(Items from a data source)
####################
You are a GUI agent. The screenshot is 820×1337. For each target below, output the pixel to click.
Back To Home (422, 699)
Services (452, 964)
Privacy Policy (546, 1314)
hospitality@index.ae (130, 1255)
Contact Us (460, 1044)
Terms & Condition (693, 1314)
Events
####################
◆ ACTIVITY
Print exactly the stretch of lines beginning with the one that holds "hospitality@index.ae (130, 1255)" and ending at the last line above.

◆ OUTPUT OF THE EXERCISE
hospitality@index.ae (130, 1255)
Contact Us (460, 1044)
Terms & Condition (693, 1314)
Events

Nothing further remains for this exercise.